▶ [Your assignment] Output each record exactly, excluding pictures.

▶ [Data for processing]
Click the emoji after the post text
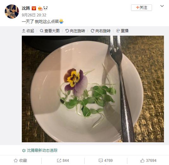 tap(61, 21)
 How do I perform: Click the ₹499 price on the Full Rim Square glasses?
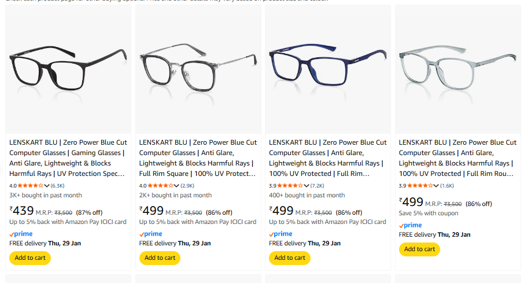click(x=153, y=211)
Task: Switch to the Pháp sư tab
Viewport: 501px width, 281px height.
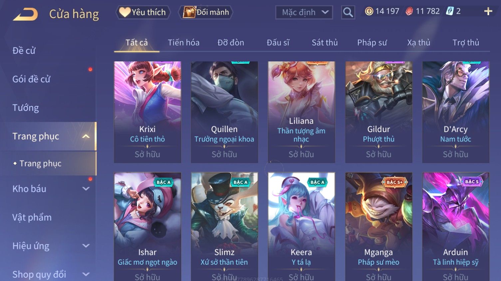Action: 372,43
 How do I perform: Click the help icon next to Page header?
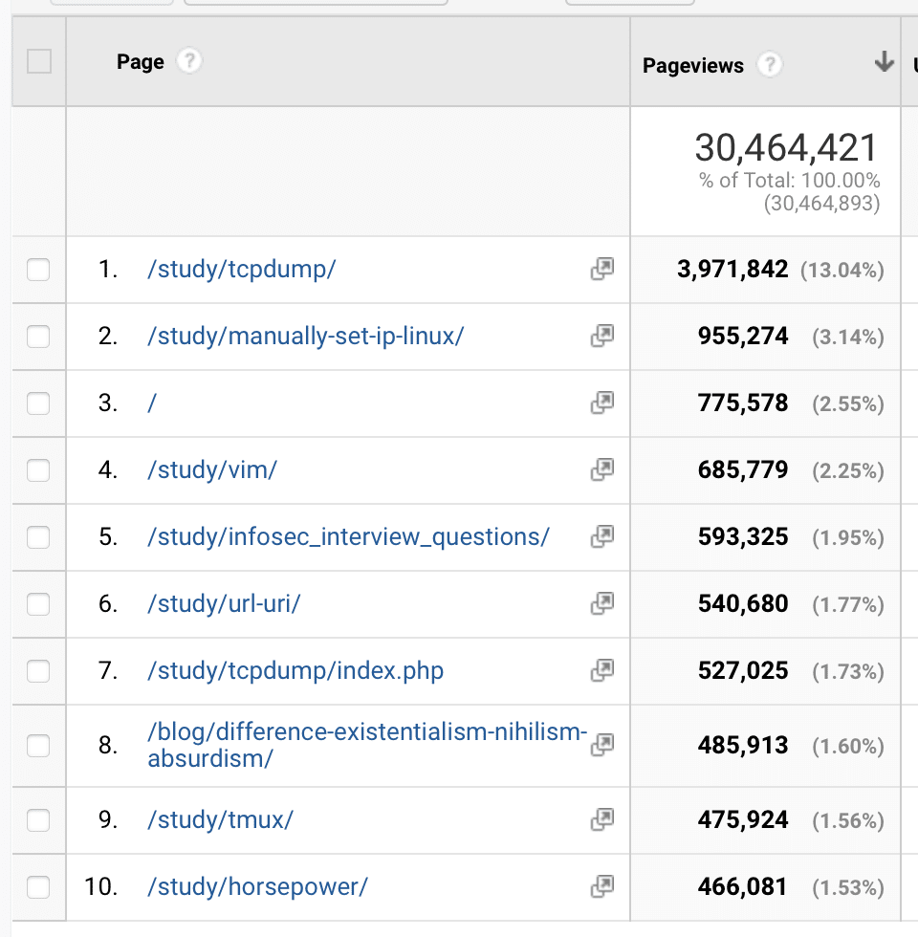pyautogui.click(x=189, y=61)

▶ [Exercise response]
Click the emoji after the post text
 tap(61, 21)
 How do I perform: Click the ₹499 price on the Full Rim Square glasses?
click(x=153, y=211)
Task: Switch to the Pháp sư tab
Viewport: 501px width, 281px height.
Action: 372,43
 How do I perform: Click the help icon next to Page header?
pyautogui.click(x=189, y=61)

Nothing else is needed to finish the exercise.